At least ten nests have been discovered at several levels at this site, each with up to 34 round eggs in tightly clustered clutches. The distribution of the nests in the sediments indicate that these early dinosaurs returned repeatedly (nesting site fidelity) to this site, and likely assembled in groups (colonial nesting) to lay their eggs, the oldest known evidence of such behaviour in the fossil record.
The large size of the mother, at six metres in length, the small size of the eggs, about six to seven centimetres in diameter, and the highly organized nature of the nest, suggest that the mother may have arranged them carefully after she laid them.
"The eggs, embryos, and nests come from the rocks of a nearly vertical road cut only 25 metres long," says Reisz, a professor of biology at University of Toronto Mississauga. "Even so, we found ten nests, suggesting that there are a lot more nests in the cliff, still covered by tons of rock.
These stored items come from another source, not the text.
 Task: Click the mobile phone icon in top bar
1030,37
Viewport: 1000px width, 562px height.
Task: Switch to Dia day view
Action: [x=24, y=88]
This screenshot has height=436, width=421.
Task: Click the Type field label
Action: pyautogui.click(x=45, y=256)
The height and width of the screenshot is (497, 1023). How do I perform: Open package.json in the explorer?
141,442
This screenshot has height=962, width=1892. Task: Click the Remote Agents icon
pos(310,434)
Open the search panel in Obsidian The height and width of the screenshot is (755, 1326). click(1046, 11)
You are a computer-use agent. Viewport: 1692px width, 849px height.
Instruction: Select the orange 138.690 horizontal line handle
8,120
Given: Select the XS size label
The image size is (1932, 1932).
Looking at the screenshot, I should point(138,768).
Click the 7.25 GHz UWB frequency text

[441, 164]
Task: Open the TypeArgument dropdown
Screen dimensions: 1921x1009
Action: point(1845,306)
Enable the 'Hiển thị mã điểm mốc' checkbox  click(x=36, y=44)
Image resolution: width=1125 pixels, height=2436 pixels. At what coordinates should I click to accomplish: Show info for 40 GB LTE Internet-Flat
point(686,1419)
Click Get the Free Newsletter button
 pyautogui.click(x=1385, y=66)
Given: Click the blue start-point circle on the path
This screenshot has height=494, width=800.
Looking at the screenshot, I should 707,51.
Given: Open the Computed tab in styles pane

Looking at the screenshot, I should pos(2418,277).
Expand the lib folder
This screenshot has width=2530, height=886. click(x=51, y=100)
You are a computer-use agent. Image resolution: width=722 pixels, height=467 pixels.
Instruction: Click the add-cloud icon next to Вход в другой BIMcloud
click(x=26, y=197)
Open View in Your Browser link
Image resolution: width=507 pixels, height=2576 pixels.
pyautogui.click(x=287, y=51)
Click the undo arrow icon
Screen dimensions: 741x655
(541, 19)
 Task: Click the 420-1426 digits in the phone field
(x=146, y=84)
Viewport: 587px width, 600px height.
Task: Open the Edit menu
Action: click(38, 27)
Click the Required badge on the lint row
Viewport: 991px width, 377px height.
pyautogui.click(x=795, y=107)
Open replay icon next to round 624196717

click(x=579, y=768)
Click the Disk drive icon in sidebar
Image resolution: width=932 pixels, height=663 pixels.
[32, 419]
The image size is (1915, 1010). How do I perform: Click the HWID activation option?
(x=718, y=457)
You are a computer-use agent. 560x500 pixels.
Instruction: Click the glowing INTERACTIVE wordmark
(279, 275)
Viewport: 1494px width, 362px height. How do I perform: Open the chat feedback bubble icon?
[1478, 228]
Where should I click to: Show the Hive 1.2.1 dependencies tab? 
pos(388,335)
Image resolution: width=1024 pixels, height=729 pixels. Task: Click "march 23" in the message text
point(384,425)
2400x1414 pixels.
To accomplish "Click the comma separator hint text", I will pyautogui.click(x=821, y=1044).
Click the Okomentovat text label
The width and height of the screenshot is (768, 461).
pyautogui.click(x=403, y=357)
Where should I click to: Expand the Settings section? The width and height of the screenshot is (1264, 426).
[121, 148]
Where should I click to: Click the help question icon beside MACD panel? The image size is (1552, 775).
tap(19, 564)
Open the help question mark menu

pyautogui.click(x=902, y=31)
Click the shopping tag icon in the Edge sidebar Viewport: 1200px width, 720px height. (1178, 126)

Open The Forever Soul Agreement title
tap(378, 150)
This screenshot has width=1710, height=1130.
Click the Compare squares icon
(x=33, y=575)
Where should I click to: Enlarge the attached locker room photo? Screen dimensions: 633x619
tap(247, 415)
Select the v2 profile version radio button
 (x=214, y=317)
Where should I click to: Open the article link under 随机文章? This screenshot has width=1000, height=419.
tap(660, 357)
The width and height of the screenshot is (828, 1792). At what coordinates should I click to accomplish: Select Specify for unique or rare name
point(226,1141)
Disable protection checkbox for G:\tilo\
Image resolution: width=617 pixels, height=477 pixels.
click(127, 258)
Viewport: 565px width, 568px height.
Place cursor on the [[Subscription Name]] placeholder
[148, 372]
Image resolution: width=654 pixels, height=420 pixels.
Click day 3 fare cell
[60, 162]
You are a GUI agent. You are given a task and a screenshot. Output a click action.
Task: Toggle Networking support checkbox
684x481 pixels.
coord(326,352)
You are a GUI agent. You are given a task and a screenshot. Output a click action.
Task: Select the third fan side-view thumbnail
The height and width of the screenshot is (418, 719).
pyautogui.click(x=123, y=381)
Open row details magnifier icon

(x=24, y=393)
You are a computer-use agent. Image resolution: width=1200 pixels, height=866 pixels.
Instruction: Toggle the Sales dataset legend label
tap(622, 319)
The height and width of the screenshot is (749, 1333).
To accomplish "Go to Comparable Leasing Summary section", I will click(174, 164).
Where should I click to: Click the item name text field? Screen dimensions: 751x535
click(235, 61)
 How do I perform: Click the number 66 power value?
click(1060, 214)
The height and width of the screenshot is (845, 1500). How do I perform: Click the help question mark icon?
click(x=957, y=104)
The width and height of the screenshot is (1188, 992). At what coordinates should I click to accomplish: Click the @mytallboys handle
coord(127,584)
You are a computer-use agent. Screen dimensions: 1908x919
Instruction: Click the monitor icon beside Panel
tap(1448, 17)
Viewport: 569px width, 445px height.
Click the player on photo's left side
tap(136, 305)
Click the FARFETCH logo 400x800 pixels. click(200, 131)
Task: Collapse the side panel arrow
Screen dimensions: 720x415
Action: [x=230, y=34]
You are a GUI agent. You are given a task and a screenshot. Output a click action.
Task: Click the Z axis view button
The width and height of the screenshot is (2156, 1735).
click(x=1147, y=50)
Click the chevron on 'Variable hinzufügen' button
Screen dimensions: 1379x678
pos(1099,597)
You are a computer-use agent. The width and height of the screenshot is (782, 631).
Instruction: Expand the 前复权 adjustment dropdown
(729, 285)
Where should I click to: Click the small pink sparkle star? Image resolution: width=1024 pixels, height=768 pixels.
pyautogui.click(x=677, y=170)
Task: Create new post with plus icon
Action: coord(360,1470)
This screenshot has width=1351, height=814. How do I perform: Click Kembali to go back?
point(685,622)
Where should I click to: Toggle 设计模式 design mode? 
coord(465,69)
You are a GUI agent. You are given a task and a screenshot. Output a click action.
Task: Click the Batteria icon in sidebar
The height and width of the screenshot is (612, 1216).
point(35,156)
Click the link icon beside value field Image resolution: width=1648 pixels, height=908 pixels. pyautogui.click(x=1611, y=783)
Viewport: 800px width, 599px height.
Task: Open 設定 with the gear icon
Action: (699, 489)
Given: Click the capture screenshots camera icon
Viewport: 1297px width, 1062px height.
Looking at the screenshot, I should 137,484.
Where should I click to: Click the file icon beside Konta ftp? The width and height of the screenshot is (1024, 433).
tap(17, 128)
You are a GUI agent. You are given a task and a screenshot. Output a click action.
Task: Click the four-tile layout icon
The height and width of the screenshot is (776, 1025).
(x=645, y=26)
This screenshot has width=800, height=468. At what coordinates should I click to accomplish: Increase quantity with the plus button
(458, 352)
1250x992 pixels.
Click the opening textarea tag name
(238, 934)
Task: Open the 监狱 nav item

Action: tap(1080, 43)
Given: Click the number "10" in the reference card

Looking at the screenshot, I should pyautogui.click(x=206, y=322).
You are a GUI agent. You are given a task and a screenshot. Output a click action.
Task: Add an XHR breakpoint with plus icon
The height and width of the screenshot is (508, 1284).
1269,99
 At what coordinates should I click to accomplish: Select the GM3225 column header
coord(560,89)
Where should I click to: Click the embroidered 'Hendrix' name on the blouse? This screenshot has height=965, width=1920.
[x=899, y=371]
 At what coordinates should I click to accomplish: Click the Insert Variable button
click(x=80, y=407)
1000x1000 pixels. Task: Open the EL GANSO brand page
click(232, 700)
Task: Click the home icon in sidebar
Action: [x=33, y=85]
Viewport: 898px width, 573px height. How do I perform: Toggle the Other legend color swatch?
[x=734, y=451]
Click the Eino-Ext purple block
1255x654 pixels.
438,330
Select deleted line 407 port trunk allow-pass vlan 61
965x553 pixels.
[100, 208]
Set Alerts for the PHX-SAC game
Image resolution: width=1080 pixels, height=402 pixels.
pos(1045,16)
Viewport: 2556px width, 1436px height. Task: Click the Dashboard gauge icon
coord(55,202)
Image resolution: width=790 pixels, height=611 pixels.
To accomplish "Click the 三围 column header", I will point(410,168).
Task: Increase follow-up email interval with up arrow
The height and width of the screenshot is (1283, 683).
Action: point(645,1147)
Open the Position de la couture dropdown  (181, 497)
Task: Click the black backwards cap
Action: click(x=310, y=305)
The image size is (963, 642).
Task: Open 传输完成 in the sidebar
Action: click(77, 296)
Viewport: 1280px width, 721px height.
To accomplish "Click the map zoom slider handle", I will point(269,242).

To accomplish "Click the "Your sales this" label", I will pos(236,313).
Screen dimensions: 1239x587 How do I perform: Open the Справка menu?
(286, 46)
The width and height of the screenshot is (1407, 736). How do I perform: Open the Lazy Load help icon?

We predict that many more nests will be eroded out in time, as natural weathering processes continue.""Even though the fossil record of dinosaurs is extensive, we actually have very little fossil information about their reproductive biology, particularly for early dinosaurs," says David Evans, a University of Toronto Mississauga alumnus and a curator of Vertebrate Paleontology at the Royal Ontario Museum.